James Anthony Mitchell
User-centred design of bedside clinical guidelines for mobile devices
Mitchell, James Anthony
Edward De Quincey
Local point of care clinical guidelines exist in numerous formats and cover a variety of clinical information, normally created on a national and local level. They are generally available as basic web pages, PDFs or documents. Despite widespread availability and use, accessing clinical guidelines and information can be highly inefficient and restrictive. The adoption of technology in health and care is increasing. Despite this increased uptake, some areas of clinical practice are still required to access and utilise clinical information that is inefficient or restrictive. Therefore, mobile device information delivery is becoming a key factor in providing health and care information at the bedside. However, recommendations on how to present clinical information on mobile devices (such as clinical guidelines with calculation/decision tools) are limited or not optimised for modern mobile design.
This study investigates the design, adaption and delivery of a clinical guidelines mobile application in the challenging area of co-design with clinicians with the aim of developing recommendations to assist in creating and delivering clinical guidelines on mobile devices. It also aims to answer if the selected methods of user-centred design are suitable when working with limited access to users and what design recommendations can be elicited/changed by utilising user-centred design (UCD) methods to gather feedback on features and functions.

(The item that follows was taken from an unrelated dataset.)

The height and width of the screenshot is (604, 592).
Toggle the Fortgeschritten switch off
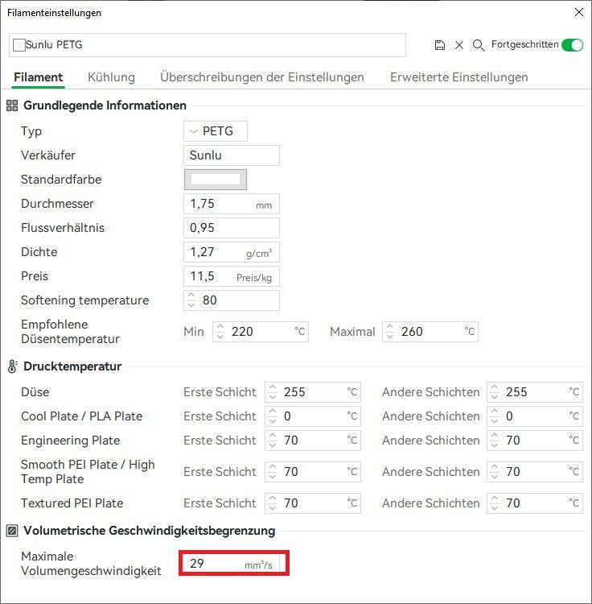tap(572, 45)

This study utilises a set of ‘Bedside clinical guidelines’ that have been utilised in numerous NHS Trusts in the UK for over twenty years.
Utilising results from user-centred design studies such as observations, surveys, focus groups and think-aloud, and analysing results from system usability scale (SUS), this thesis presents recommendations to assist in creating and delivering bedside clinical guidelines on mobile devices. A set of 15 recommendations elicited from qualitative and quantitative user-centred design studies are presented along with insights into clinical technology use and the comparisons of user behaviour in terms of knowledge and clinical workflow. It also discusses clinical technology in terms of app use and device requirements. This work also presents novel methods of displaying decision algorithms and discusses the necessity of delivering clinical warnings with methods that do not contribute to alert fatigue. Other findings such as methods of reducing clinical guideline sentences for easier information assimilation and replacing manual methods of calculation are also discussed. Importantly, this work introduces novel methods of user-centred design that enable feedback elicitation from time-constrained and dominant subject groups, this was important in terms of working with clinicians to co-design a mobile application. It evidences the impact of working with a clinical expert and the outcomes such work can produce.
These studies found that clinicians use a mixture of technology to retrieve information, which is often inefficient or has poor usability. It also shows that smartphone application development for use in UK hospitals needs to consider the variety of users and their clinical knowledge and work pattern. This study highlights the need for applying user-centred design methods in the design of information presented to clinicians and the need for clinical information delivery that is efficient and easy to use at the bedside. It also highlights the need to adapt user-centred design methods to enable the elicitation of information from time-constrained groups and the importance of working with a clinical expert. The studies presented have culminated in the delivery of 154 clinical guidelines, co-designed with clinicians, and a framework for the delivery of over one thousand further guidelines. It is the first study to investigate the mobile delivery of bedside clinical guidelines utilising usercentred design methodologies.